_Given instruction_. Convert every line of the data below into a two-column Markdown table headed Row and Text, numbering each line in order and leaving out the blank ones.

—————

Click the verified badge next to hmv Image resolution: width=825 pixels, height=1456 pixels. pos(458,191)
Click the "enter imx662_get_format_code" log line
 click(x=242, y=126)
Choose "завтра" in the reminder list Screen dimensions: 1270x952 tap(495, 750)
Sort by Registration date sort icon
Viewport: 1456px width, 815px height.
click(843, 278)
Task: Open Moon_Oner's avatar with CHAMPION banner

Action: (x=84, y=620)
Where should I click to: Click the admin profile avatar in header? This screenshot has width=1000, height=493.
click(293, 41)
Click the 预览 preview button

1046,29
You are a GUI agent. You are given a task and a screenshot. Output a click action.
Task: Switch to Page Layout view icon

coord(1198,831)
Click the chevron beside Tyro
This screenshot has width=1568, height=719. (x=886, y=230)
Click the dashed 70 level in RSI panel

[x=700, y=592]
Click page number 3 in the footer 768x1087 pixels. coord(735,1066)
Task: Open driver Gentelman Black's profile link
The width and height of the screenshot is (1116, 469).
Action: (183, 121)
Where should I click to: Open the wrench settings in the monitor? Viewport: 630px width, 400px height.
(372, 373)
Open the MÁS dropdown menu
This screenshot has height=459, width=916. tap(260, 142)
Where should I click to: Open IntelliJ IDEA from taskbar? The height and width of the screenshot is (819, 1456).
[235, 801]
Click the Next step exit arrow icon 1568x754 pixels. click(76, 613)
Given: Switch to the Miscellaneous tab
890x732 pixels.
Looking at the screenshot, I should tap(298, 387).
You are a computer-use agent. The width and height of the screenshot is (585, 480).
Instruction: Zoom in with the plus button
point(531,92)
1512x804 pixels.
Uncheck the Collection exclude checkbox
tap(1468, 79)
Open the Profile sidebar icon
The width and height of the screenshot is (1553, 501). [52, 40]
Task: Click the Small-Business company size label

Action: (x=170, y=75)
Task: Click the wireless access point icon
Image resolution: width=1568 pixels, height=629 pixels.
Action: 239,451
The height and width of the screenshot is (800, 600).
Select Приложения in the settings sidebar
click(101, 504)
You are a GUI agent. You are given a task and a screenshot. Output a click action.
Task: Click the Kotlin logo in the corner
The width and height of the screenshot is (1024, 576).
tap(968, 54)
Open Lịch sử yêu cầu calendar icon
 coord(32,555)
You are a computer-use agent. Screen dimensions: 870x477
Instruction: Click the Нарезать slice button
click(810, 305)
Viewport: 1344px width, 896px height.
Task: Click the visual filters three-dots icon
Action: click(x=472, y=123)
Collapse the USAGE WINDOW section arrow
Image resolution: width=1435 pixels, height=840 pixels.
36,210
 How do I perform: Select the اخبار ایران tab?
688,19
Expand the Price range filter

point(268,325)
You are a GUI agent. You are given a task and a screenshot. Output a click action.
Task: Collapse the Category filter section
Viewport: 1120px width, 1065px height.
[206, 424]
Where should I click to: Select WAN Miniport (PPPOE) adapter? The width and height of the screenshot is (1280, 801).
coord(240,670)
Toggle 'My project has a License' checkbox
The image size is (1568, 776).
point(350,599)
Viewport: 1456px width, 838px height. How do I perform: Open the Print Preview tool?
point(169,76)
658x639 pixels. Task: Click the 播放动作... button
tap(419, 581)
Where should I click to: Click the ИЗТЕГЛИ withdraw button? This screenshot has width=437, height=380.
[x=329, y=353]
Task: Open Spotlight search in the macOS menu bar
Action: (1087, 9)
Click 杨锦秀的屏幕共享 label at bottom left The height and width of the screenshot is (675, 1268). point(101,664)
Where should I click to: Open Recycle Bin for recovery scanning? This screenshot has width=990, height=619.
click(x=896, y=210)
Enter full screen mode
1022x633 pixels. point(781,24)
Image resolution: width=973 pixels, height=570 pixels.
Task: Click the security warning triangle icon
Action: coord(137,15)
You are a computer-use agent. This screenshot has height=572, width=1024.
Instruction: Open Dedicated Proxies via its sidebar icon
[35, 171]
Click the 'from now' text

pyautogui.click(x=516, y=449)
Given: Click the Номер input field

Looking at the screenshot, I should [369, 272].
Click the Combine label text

—————

_Reply to the task_.
| Row | Text |
|---|---|
| 1 | Click the verified badge next to hmv Image resolution: width=825 pixels, height=1456 pixels. pos(458,191) |
| 2 | Click the "enter imx662_get_format_code" log line |
| 3 |  click(x=242, y=126) |
| 4 | Choose "завтра" in the reminder list Screen dimensions: 1270x952 tap(495, 750) |
| 5 | Sort by Registration date sort icon |
| 6 | Viewport: 1456px width, 815px height. |
| 7 | click(843, 278) |
| 8 | Task: Open Moon_Oner's avatar with CHAMPION banner |
| 9 | Action: (x=84, y=620) |
| 10 | Where should I click to: Click the admin profile avatar in header? This screenshot has width=1000, height=493. |
| 11 | click(293, 41) |
| 12 | Click the 预览 preview button |
| 13 | 1046,29 |
| 14 | You are a GUI agent. You are given a task and a screenshot. Output a click action. |
| 15 | Task: Switch to Page Layout view icon |
| 16 | coord(1198,831) |
| 17 | Click the chevron beside Tyro |
| 18 | This screenshot has width=1568, height=719. (x=886, y=230) |
| 19 | Click the dashed 70 level in RSI panel |
| 20 | [x=700, y=592] |
| 21 | Click page number 3 in the footer 768x1087 pixels. coord(735,1066) |
| 22 | Task: Open driver Gentelman Black's profile link |
| 23 | The width and height of the screenshot is (1116, 469). |
| 24 | Action: (183, 121) |
| 25 | Where should I click to: Open the wrench settings in the monitor? Viewport: 630px width, 400px height. |
| 26 | (372, 373) |
| 27 | Open the MÁS dropdown menu |
| 28 | This screenshot has height=459, width=916. tap(260, 142) |
| 29 | Where should I click to: Open IntelliJ IDEA from taskbar? The height and width of the screenshot is (819, 1456). |
| 30 | [235, 801] |
| 31 | Click the Next step exit arrow icon 1568x754 pixels. click(76, 613) |
| 32 | Given: Switch to the Miscellaneous tab |
| 33 | 890x732 pixels. |
| 34 | Looking at the screenshot, I should tap(298, 387). |
| 35 | You are a computer-use agent. The width and height of the screenshot is (585, 480). |
| 36 | Instruction: Zoom in with the plus button |
| 37 | point(531,92) |
| 38 | 1512x804 pixels. |
| 39 | Uncheck the Collection exclude checkbox |
| 40 | tap(1468, 79) |
| 41 | Open the Profile sidebar icon |
| 42 | The width and height of the screenshot is (1553, 501). [52, 40] |
| 43 | Task: Click the Small-Business company size label |
| 44 | Action: (x=170, y=75) |
| 45 | Task: Click the wireless access point icon |
| 46 | Image resolution: width=1568 pixels, height=629 pixels. |
| 47 | Action: 239,451 |
| 48 | The height and width of the screenshot is (800, 600). |
| 49 | Select Приложения in the settings sidebar |
| 50 | click(101, 504) |
| 51 | You are a GUI agent. You are given a task and a screenshot. Output a click action. |
| 52 | Task: Click the Kotlin logo in the corner |
| 53 | The width and height of the screenshot is (1024, 576). |
| 54 | tap(968, 54) |
| 55 | Open Lịch sử yêu cầu calendar icon |
| 56 |  coord(32,555) |
| 57 | You are a computer-use agent. Screen dimensions: 870x477 |
| 58 | Instruction: Click the Нарезать slice button |
| 59 | click(810, 305) |
| 60 | Viewport: 1344px width, 896px height. |
| 61 | Task: Click the visual filters three-dots icon |
| 62 | Action: click(x=472, y=123) |
| 63 | Collapse the USAGE WINDOW section arrow |
| 64 | Image resolution: width=1435 pixels, height=840 pixels. |
| 65 | 36,210 |
| 66 |  How do I perform: Select the اخبار ایران tab? |
| 67 | 688,19 |
| 68 | Expand the Price range filter |
| 69 | point(268,325) |
| 70 | You are a GUI agent. You are given a task and a screenshot. Output a click action. |
| 71 | Task: Collapse the Category filter section |
| 72 | Viewport: 1120px width, 1065px height. |
| 73 | [206, 424] |
| 74 | Where should I click to: Select WAN Miniport (PPPOE) adapter? The width and height of the screenshot is (1280, 801). |
| 75 | coord(240,670) |
| 76 | Toggle 'My project has a License' checkbox |
| 77 | The image size is (1568, 776). |
| 78 | point(350,599) |
| 79 | Viewport: 1456px width, 838px height. How do I perform: Open the Print Preview tool? |
| 80 | point(169,76) |
| 81 | 658x639 pixels. Task: Click the 播放动作... button |
| 82 | tap(419, 581) |
| 83 | Where should I click to: Click the ИЗТЕГЛИ withdraw button? This screenshot has width=437, height=380. |
| 84 | [x=329, y=353] |
| 85 | Task: Open Spotlight search in the macOS menu bar |
| 86 | Action: (1087, 9) |
| 87 | Click 杨锦秀的屏幕共享 label at bottom left The height and width of the screenshot is (675, 1268). point(101,664) |
| 88 | Where should I click to: Open Recycle Bin for recovery scanning? This screenshot has width=990, height=619. |
| 89 | click(x=896, y=210) |
| 90 | Enter full screen mode |
| 91 | 1022x633 pixels. point(781,24) |
| 92 | Image resolution: width=973 pixels, height=570 pixels. |
| 93 | Task: Click the security warning triangle icon |
| 94 | Action: coord(137,15) |
| 95 | You are a computer-use agent. This screenshot has height=572, width=1024. |
| 96 | Instruction: Open Dedicated Proxies via its sidebar icon |
| 97 | [35, 171] |
| 98 | Click the 'from now' text |
| 99 | pyautogui.click(x=516, y=449) |
| 100 | Given: Click the Номер input field |
| 101 | Looking at the screenshot, I should [369, 272]. |
| 102 | Click the Combine label text |